Pioglitazone Versus Empagliflozin for Chronic Pancreatitis/Recurrent Acute Pancreatitis Associated Diabetes Mellitus

Launched by MAYO CLINIC · Dec 9, 2024

Keywords

ClinConnect Summary

This clinical trial is studying two medications, pioglitazone (PIO) and empagliflozin (EMPA), to see which one better helps control blood sugar levels in people with chronic pancreatitis or recurrent acute pancreatitis that also have diabetes. The researchers want to understand how each medication works in the body when people eat meals.

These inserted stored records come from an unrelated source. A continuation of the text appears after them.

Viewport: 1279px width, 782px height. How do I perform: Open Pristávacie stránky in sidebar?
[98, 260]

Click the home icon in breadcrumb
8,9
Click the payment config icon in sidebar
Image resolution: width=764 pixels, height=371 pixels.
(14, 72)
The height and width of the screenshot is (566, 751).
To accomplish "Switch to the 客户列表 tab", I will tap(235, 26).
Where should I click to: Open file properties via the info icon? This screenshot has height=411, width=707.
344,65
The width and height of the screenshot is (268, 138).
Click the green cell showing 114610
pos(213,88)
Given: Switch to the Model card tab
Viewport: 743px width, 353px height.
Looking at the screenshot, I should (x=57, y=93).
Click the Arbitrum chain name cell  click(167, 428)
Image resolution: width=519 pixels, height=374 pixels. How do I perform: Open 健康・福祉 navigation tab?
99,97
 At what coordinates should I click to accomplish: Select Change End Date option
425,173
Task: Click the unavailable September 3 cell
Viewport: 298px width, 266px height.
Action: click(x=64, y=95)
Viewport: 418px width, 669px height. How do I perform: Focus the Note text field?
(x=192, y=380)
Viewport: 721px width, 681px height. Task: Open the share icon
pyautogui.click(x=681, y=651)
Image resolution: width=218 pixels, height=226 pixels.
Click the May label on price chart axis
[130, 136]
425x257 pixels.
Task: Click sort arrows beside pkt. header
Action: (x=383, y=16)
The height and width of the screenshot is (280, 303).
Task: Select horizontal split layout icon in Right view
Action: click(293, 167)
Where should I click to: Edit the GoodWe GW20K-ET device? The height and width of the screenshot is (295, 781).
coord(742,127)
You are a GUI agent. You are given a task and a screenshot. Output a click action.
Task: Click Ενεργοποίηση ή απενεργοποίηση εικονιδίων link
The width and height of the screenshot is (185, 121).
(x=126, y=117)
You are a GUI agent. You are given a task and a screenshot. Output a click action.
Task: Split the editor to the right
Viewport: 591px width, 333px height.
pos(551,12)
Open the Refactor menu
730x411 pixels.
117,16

To participate, you should be between 18 and 70 years old and have been diagnosed with either chronic pancreatitis or recurrent acute pancreatitis along with diabetes. You will need to have specific blood sugar levels and not be using other diabetes medications except for Metformin. If you join the study, you can expect to take one of the medications and regularly check your blood sugar levels. The study is currently recruiting participants, so if you're interested, it’s a good idea to talk to your doctor about whether you might be eligible.

Gender

ALL

Eligibility criteria

• Inclusion Criteria:
• • Age ≥18-70 years at the time of enrollment.
• • RAP or CP with DM diagnosed before or after CP diagnosis (Confirmed CP on imaging or RAP based on PROCEED study criteria, and confirmed DM as per ADA criteria or clinically diagnosed with DM and on antihyperglycemic therapy)
• • Able to provide written informed consent and participate in longitudinal follow-up
• • Stable last annual retinal exam within 1 year prior to enrollment.
• • HbA1c level 7-10% at screening visit.
• • Fasting plasma glucose \<220 mg/dL at screening visit.
• • Not on any antihyperglycemic medication except Metformin
• • Willing to perform blood glucose and ketone testing on study provided meters as per study protocol.
• Exclusion Criteria:
• • Inability to take PIO or EMPA due to prior hypersensitivity or allergic reaction or current use of medications with potential for drug-drug interactions (Pioglitazone: Drug information - UpToDate, Empagliflozin: Drug information - UpToDate)
• • Diagnosed with Type 1 Diabetes
• • Pregnancy or lactation in women (positive urine pregnancy test at screening will lead to exclusion)
• • History of bleeding disorders (e.g., Hemophilia A (factor VIII deficiency), hemophilia B (factor IX deficiency), von Willebrand disease, platelet disorders etc)
• • Presence of hepatic impairment, ALT \>3 x ULN with no etiology known at the time of enrollment or any evidence of acute/chronic liver disease
• • Ongoing treatment for any malignancy requiring systemic treatment (non-melanoma skin cancers treated in dermatologists' office would be acceptable)
• • Presence of osteoporosis (the threshold of bone density value below the -2.5 SDS of T-score or presence of one or more fragility fractures), on electronic medical record.
• • Recent inflammatory illness within the 30 days preceding enrollment (e.g.: URTI, episode of AP, etc)
• • History of heart failure classified by New York Heart Association as Class III or greater
• • History of kidney dysfunction classified by eGFR of \<30 mL/min/min
• • Participation in any clinical trial within 30 days before screening for an approved or non-approved investigational medical product.
• • Active alcohol dependence or chemical dependence including tobacco based on investigator discretion
• • On a ketogenic diet
• • Autoimmune pancreatitis, obstructive pancreatitis, and prior surgery of pancreas
• • Any condition which could jeopardize participant safety as per investigator opinion, (hemolytic anemia limiting HbA1c reliability, any evidence of fluid overload, presence of Congestive heart failure etc).
• • Recent DKA or signs of decompensated diabetes in last 6 months or increased β hydroxybutyrate levels (\>0.4 mmol/L) at screening.